This Article is From Dec 19, 2018

Centre Pushes For 100% LPG Connections, Refills Are Another Matter

The government says it has given out more than 5.86 crore gas connections since the Ujjwala Yojana was launched in 2016.

The numbers are impressive, but real challenge is to ensure cylinders are used on sustained basis

Barabanki:

The Narendra Modi government has said it would extend the benefits of its much-hyped Ujjwala scheme - which provides free cooking gas to BPL families - further, so it reaches all households. With months to go for the Lok Sabha polls, the move is expected to help the government add to its already impressive gas connection numbers built over the last three years.

The government says the move will help people like 25-year-old Manoj Kumar, a daily wager who lives with his family of four at a village in Barabanki, 70 km from Lucknow.

Manoj is not on the BPL list of his village, even though he earns around Rs 6,000 a month, barely enough to make ends meet.
"It will be a big help if I can get a connection. Currently my wife cooks on firewood. If a gas connection comes, food will get cooked quickly and I won't have to go to the jungle to look for firewood," he said.

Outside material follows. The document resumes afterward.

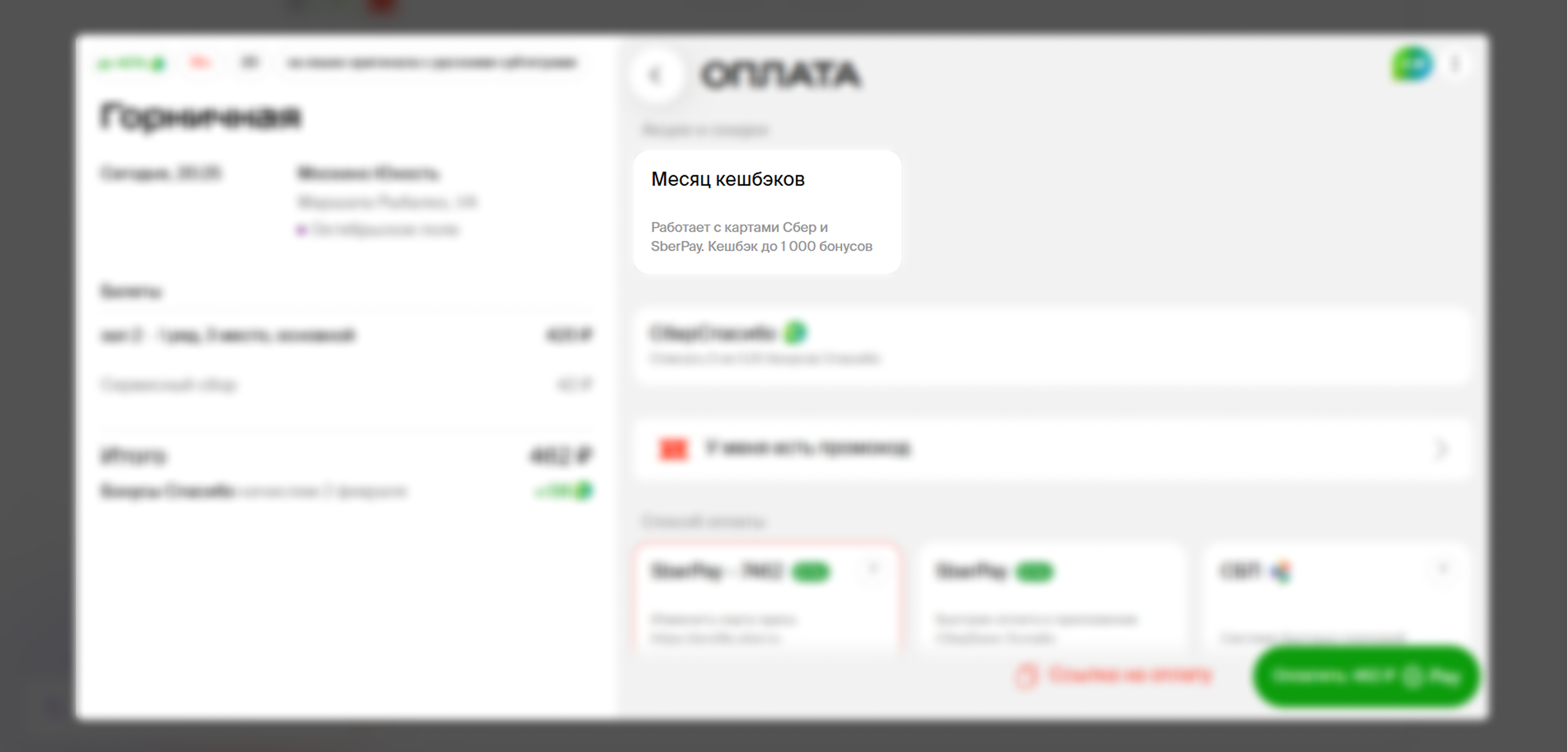
Task: Open the green profile avatar
Action: tap(1412, 64)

The government says it has given out more than 5.86 crore gas connections since the Ujjwala Yojana was launched in 2016. It is now hoping to introduce another 2 crore households to gas cylinders, which will mean that every home in the country will have an LPG connection in the near future.

"Our philosophy of governance is Sabka Saath Sabka Vikaas, and this is one way in which we will implement it," Petroleum Minister Dharmendra Pradhan told news agency ANI.

Activists say while the numbers are certainly impressive, the real challenge is to ensure cylinders are used on a sustained basis.

In Barabanki's Dhaunsar village, 70 km from Lucknow, half the 100 households are Below Poverty Line and all of them have Ujjwala gas cylinders. But hardly anyone gets regular refills.

Forty-year-old Haseen Bano, a mother of six, and her labourer husband, got a Ujjwala gas cylinder in mid-2017. But Haseen finally gave up on refills about four months ago.

"Gas cylinders are going for Rs 900, or Rs 1000. So should I run my house with whatever money we make or should I run after refills," she said.

Gas agencies in and around the villages were unwilling to share figures, but employees at a Hindustan Petroleum gas agency said on condition of anonymity that of the 1,500 Ujjwala connections they have handed out since 2016, the rate of regular refills has become as low as 25 per cent,

Independent research by the prestigious Council on Energy, Environment and Water, published in November 2018, says the proportion of households dependent on biomass as a primary source of cooking dropped from 85 per cent in 2015 to 61 per cent in 2018.

In 2015, 88 per cent households cited high monthly expenditure as the main reason for not having or sustaining an LPG connection. This year, the number dropped by just 1 per cent, to 87 per cent, the think-tank found.